東京都美術館(東京都台東区上野公園)で展示中の造形作品が政治的だとして、美術館側が作家に作品の撤去や手直しを求めた。撤去を求められたのは、神奈川県海老名市の造形作家中垣克久さん(70)の作品「時代(とき)の肖像-絶滅危惧種」美術館の小室明子副館長が作品撤去を求めたのは翌十六日朝。都の運営要綱は「特定の政党・宗教を支持、または反対する場合は使用させないことができる」と定めており、靖国参拝への批判などが該当すると判断したという。ー―東京新聞(2014年)
 
 このとき個人として抗議文を東京都に出した。本来であれば、東京都美術館で作品展示をしている人はすべからく、抗議しなければならない問題であった。しかし抗議をした団体は無かった。たぶん、抗議することによって、差別を受けるのでは無いかという忖度である。あるいは、政権支持の人たちであろう。
 表現の自由もある。見ない自由もある。悲惨な殺人死体を見たくないというのに、見ざる得ない裁判員と言うこともある。見たことによってトラウマになったという人も居る。
 資本主義社会最終段階にある、現状では芸術というものも商品としての側面で判断される場面がほとんどである。アメリカで高く売れたから良い作品であるというような判断が普通だ。
 銀座の画廊では、売れない作品には展示の自由は無い。もちろん自腹を切って展示するのは自由である。経済性があるかという価値基準は、いつの時代でも芸術をゆがめている。
 表現の不自由ということを、現代美術の問題として取り上げるなら、商品としての芸術という意味を問うべきだと思う。政治的表現という意味より、現代という時代の切り口は経済である。少女像が問題になっての、報復処置が輸出制限である。
 商品として評価されていた作品がどのように暴落したかとか。どういう社会ではどういう商品絵画が評価されたかとか。では現代日本ではどうなっているか。現代美術の商品性の見苦しさはちょっとひどいものがある。
 愛知トリエンナーレという公な場所には自由は無い。そして、現代社会にも、政治的表現には自由は無い。このことははっきりとした。
 
 自分の作品はそんなこととは関係も無いからどうでもいいという、芸術家的な人が大半だろう。関係の無いような作品は本当は無いのだ。社会と関係の無いような作品しか生まれない時代なのだ。
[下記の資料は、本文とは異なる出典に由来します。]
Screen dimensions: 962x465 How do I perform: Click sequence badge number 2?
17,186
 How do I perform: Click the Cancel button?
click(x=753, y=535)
すでに、絵画は社会性を失っている。
 不自由な作品のほとんどが、立体であり、映像である。絵画で撤去しろなどと言われるようなものはまずない。絵画というものは2次的なものなのだ。2次的なものの持つ本当の力は萎えている。それを見抜く解釈者がいて初めて本当の力が成立する。
 この表現の不自由展は芸術というものが、商品化されてしまった時代にあって、現代美術に目を集めようという、アイデアである。目を引きすぎて、中止にはなったが、意図は成功したと言うことになった。
 良くも開催まで持ち込んだと思う。これで展覧会をバックアップした行政の人間、美術館関係者を処分するなどと言うことは、止して貰いたい。そういうことをするから萎縮し、忖度人間だけになるのだ。
 展示の中止は間違えである。美術館という場はそういう場である。日本大使館の前に置くと言うことは間違えである。しかし、世界中どこの美術館に飾ろうと何の問題も無い。美術館という場はそういう無色透明の治外法権で無ければならない。
 美術館というものは作品を販売する場でも無い。作品を展示する場だ。最近団体によっては作品の販売をするところもままある。資本主義の泥沼に落ち込み、作品と商品の違いすら分からない作家も多くなっている。